NASA astronauts Mike Barratt, Expedition 71 Flight Engineer, and Butch Wilmore, Crew Flight Test Commander, configured the Tranquility module’s NanoRacks Bishop airlock that will soon open up to the external microgravity environment. Earlier, NASA Flight Engineers Jeanette Epps helped Barratt install the ArgUS multi-payload carrier inside Bishop. The Canadarm2 robotic arm will grapple Bishop with the ArgUS payload inside for installation on the Columbus laboratory module’s Bartolomeo external research platform for a satellite communications study.

Find out more and see what Wilmore and Williams have been up to during their stay aboard the orbiting laboratory.

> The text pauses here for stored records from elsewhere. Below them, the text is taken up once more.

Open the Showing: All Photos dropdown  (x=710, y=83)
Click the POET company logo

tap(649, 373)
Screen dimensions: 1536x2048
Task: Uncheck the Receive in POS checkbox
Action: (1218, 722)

NASA Flight Engineer Tracy C. Dyson spent her entire shift on Friday conducting lab maintenance. She started the morning reorganizing cargo stowed in Kibo. After lunch, she inspected rack hardware throughout the Destiny, Unity, Harmony, and Tranquility modules, including the Quest airlock. At the end of the day, she swapped out a tank and a hose and on the orbital lab’s restroom, also known as the waste and hygiene compartment, located in Tranquility.

Cosmonauts Oleg Kononenko and Nikolai Chub partnered Friday morning on inspections and hardware replacements in the aft end of the Zvezda service module. Kononenko also cleaned ventilation systems while Chub researched futuristic planetary and robotic piloting techniques. Roscosmos Flight Engineer Alexander Grebenkin downloaded data collected from a radiation detector then worked inside the Nauka science module checking its ventilation hardware.

NASA Administrator Bill Nelson and leadership will hold an internal Agency Test Flight Readiness Review on Saturday, Aug. 24, for NASA’s Boeing Crew Flight Test. Afterward, NASA will host a news conference at 1 p.m. EDT from the agency’s Johnson Space Center in Houston.